_AIM OF THE EXERCISE_: Reproduce the entries below, substituting "Display area" for every instance of "Viewport" and leaving all other text unchanged.

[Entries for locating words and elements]

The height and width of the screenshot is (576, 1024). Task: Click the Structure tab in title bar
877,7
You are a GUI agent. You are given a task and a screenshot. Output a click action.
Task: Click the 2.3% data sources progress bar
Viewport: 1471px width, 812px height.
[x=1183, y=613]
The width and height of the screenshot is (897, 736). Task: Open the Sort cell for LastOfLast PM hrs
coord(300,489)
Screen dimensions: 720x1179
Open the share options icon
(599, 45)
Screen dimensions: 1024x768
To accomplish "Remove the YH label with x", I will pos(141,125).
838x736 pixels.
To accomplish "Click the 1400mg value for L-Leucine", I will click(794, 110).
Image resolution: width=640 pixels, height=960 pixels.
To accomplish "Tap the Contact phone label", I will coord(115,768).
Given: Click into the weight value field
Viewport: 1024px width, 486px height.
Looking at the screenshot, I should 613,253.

_RESULT OF THE TASK_:
The height and width of the screenshot is (576, 1024). Task: Click the Structure tab in title bar
877,7
You are a GUI agent. You are given a task and a screenshot. Output a click action.
Task: Click the 2.3% data sources progress bar
Display area: 1471px width, 812px height.
[x=1183, y=613]
The width and height of the screenshot is (897, 736). Task: Open the Sort cell for LastOfLast PM hrs
coord(300,489)
Screen dimensions: 720x1179
Open the share options icon
(599, 45)
Screen dimensions: 1024x768
To accomplish "Remove the YH label with x", I will pos(141,125).
838x736 pixels.
To accomplish "Click the 1400mg value for L-Leucine", I will click(794, 110).
Image resolution: width=640 pixels, height=960 pixels.
To accomplish "Tap the Contact phone label", I will coord(115,768).
Given: Click into the weight value field
Display area: 1024px width, 486px height.
Looking at the screenshot, I should 613,253.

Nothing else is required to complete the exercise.